Basic Syntax Example
import pandas as pd
df = pd.DataFrame({
'age': [25, 32, 47, 51],
'city': ['NY', 'LA', 'NY', 'SF'],
'score': [88, 92, 75, 85]
})
# Filter age > 30 and score >= 80
df.query('age > 30 & score >= 80')
Result: Rows where age is over 30 and score at least 80.
Using Variables in Queries
min_score = 80
target_cities = ['NY', 'SF']
df.query('score >= @min_score and city in @target_cities')
Speed Advantage Over Boolean Masks
Under the hood, query() uses numexpr, making it faster than:
df[(df['age'] > 30) & (df['score'] >= 80)]
Complex Logic Example
df.query('(city == "NY" or city == "SF") and score != 85')
When query() May Not Work
- Column names with spaces or special chars (non-identifier)
- Reserved Python keywords — use backticks, e.g.

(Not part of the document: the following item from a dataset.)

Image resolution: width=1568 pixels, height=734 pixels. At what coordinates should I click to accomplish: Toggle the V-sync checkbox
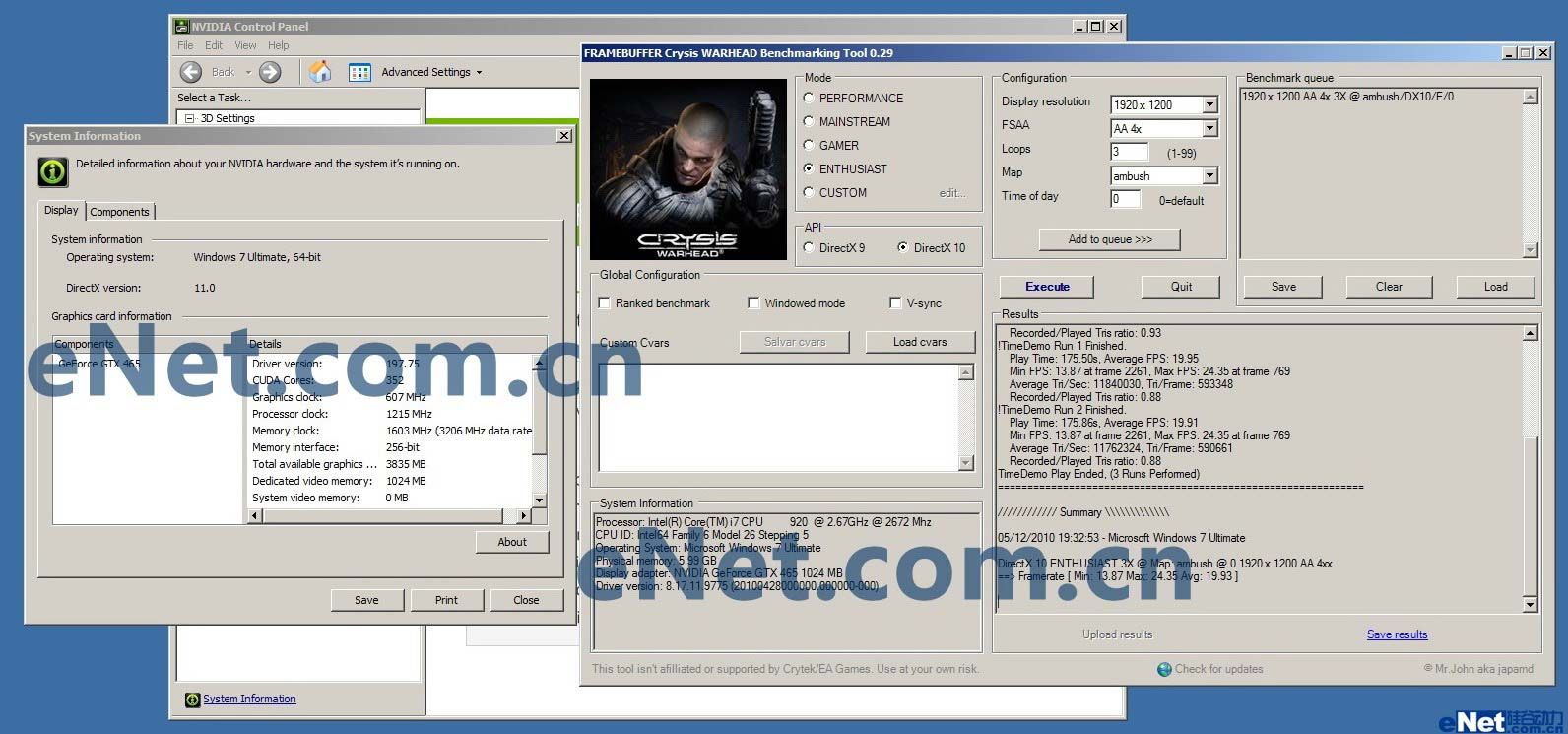coord(895,303)
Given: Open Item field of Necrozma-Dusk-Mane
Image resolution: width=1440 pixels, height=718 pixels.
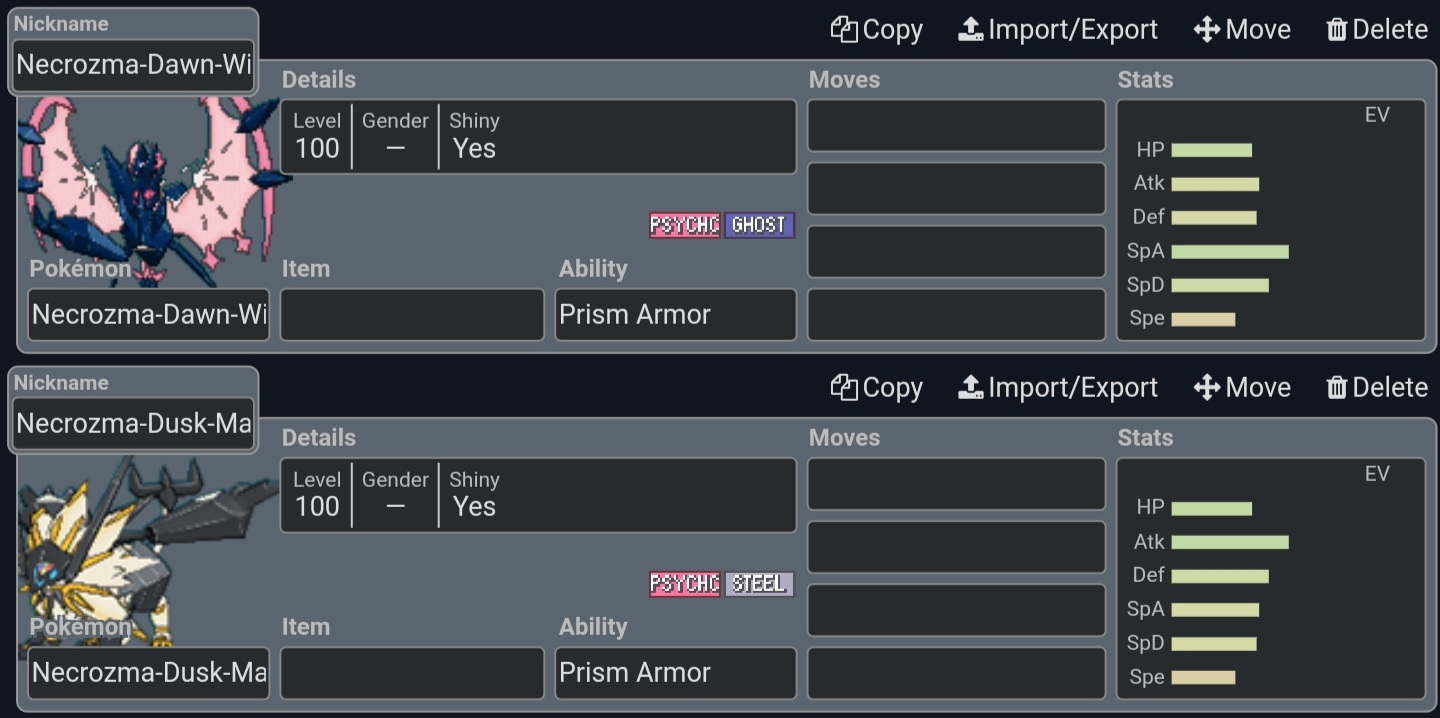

`class` - MultiIndex columns — need different handling
Comparison Table: query() vs loc / boolean indexing
| Feature | query() |
df.loc / boolean filters |
|---|---|---|
| Readability | High (SQL-style) | Medium–Low (verbose) |
| Performance | Better with numexpr | Standard Python evaluation |
| Variable injection | Yes (@var) | No direct support |
| Complex logic | Yes | Yes |
| Edge cases | Columns must be valid identifiers | Works for any column name |
When to Use query()
- SQL-style filtering improves readability
- Using variables inside filters
- Working with large DataFrames and needing speed
query() offers a neat, fast, SQL-like way to filter DataFrames, with support for variables and improved speed. Use it for cleaner code and more efficient filtering in Pandas!